SACC-SF's first luncheon of the autumn took place on September 25th, with Mr. David Nordfors as speaker. The venue of choice was Urban Tavern – the latest culinary project courtesy of Christopher Condy and Laurent Manrique of C&L Partners, located in the heart of San Francisco.
The luncheon started with Pierre Johansson of Urban Tavern introducing the menu. The guests were served classic Swedish “Ärtsoppa” (pea soup) and pancakes with homemade punch to top off the feast.
After the introduction, the chairman of SACC-SF, Mr. Nils Welin took over and introduced the special luncheon speaker – Mr. David Nordfors.
Nordfors is a senior research scholar at Stanford University’s Center for Innovation in Learning. Credited with co-founding the Innovation Journalism Program at Stanford in 2005, he is still leading the program today. Nordfors also founded the Swedish Innovation Journalism Fellowship Program and is a Special Advisor to the Director General at VINNOVA, the Swedish Agency for Innovation Systems.
His speech focused on the phenomena he has come to dub "Innovation Journalism" – how journalism covers innovation and the differences between business journalism and science journalism. Nordfors described how journalism is changing with the new economy -“more of the same economy” - versus the innovation economy. Because of this, the business model in journalism is changing. Mr. Nordfors sees a great problem in this – that we are lacking infrastructure in the public debate regarding the new economy and innovation journalism.

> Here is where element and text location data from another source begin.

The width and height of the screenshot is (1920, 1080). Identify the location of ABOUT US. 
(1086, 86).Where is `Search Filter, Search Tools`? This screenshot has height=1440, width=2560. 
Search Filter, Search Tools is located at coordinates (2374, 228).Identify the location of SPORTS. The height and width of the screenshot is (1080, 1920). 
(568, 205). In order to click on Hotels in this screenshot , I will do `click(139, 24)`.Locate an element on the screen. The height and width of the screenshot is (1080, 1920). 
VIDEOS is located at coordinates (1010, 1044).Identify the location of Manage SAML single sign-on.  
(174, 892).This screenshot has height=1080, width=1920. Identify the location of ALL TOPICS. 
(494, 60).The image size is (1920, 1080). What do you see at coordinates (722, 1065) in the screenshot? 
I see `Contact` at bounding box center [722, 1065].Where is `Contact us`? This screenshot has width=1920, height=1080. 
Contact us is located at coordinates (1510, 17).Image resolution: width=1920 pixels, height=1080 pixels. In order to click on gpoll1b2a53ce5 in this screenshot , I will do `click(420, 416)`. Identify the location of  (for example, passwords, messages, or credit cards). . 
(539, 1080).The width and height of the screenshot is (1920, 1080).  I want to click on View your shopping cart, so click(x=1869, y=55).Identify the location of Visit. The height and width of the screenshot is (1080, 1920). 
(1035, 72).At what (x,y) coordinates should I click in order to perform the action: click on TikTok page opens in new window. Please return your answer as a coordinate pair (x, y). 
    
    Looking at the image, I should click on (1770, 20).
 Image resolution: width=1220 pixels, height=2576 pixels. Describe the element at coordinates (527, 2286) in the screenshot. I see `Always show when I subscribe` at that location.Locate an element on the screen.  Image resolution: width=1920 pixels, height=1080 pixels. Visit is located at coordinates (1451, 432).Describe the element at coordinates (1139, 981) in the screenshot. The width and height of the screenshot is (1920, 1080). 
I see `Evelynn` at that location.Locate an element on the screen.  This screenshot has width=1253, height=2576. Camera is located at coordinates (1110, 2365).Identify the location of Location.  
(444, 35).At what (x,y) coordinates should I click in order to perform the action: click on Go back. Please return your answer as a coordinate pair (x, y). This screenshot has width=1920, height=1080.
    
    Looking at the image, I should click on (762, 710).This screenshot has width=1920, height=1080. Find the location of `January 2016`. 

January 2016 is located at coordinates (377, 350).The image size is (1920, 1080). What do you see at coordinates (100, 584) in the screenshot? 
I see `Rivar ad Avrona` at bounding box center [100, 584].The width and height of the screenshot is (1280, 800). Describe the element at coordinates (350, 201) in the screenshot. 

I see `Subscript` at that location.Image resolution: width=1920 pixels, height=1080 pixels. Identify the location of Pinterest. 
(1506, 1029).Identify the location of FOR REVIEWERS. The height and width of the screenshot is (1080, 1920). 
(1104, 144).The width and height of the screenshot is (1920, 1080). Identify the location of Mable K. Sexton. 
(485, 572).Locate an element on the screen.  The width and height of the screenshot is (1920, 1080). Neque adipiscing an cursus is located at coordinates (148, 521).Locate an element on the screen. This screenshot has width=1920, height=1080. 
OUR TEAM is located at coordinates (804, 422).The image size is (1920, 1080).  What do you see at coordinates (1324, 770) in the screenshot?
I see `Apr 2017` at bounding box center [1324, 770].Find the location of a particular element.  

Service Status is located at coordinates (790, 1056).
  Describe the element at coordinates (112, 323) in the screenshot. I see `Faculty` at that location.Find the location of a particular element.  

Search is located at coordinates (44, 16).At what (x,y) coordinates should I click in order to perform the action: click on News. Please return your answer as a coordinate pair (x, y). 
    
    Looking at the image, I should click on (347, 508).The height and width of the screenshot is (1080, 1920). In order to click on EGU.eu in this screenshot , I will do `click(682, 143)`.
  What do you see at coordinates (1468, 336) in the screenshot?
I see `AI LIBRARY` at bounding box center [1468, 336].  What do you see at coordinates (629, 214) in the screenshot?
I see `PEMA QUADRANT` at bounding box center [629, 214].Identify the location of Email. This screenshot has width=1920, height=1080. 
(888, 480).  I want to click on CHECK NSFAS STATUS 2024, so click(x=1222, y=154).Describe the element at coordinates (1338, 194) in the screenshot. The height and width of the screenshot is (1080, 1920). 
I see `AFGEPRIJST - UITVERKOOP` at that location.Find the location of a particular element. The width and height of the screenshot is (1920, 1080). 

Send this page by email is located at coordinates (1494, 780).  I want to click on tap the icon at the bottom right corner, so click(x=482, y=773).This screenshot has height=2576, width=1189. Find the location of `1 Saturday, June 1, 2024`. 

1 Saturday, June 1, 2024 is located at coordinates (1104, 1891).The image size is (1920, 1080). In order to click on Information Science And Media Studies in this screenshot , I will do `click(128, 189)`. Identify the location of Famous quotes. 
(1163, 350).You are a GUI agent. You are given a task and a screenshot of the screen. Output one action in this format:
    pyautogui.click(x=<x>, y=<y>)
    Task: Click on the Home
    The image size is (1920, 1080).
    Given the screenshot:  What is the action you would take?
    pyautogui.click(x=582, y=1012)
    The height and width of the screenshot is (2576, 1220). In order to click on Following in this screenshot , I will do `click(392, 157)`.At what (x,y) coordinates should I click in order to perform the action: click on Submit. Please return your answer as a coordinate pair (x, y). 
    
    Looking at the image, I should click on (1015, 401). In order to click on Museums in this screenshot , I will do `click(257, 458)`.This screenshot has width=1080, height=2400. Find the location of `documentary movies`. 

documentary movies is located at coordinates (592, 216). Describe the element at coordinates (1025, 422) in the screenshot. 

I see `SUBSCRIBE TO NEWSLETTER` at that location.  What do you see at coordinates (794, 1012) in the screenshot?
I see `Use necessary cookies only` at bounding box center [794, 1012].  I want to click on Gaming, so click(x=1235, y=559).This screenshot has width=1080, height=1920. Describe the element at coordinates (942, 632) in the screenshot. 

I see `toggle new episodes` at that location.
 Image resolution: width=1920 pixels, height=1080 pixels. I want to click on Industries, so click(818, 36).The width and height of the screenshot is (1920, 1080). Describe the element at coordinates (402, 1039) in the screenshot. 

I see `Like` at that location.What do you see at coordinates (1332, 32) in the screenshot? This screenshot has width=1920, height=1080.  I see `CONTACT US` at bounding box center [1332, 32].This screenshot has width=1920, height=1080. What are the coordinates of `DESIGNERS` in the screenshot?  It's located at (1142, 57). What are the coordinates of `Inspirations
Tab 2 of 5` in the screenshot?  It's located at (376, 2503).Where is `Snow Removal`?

One of Nordfors' concerns is China, which has close media ties between legislature and the public; it is working better than in Sweden and the US. The big difference is of course that Sweden and USA are democracies.
One way Nordfors has chosen to address the problem is to start a program called Swedish Innovation Fellowship Program (sponsored by VINNOVA). It started by sending Swedish journalists to San Francisco and Silicon Valley. The idea behind the program is that collaboration between countries will develop where journalists will serve as intermediate actors linking together different parts of the public debate, such as public, legislature, tech companies, and business. More players will come to compete for attention and the journalists and media will then be able to “deliver eyeballs.” As Nordfors chose to put it: “Thus in the long run beating communist China at it!”
After the speech, the 30 guests were given the opportunity to ask Mr. Nordfors questions. To everyone's delight, he calmly answered their questions, which covered the Swedish government, innovation journalism versus investigated journalism, the culture difference between news and entertainment, and the importance of patents.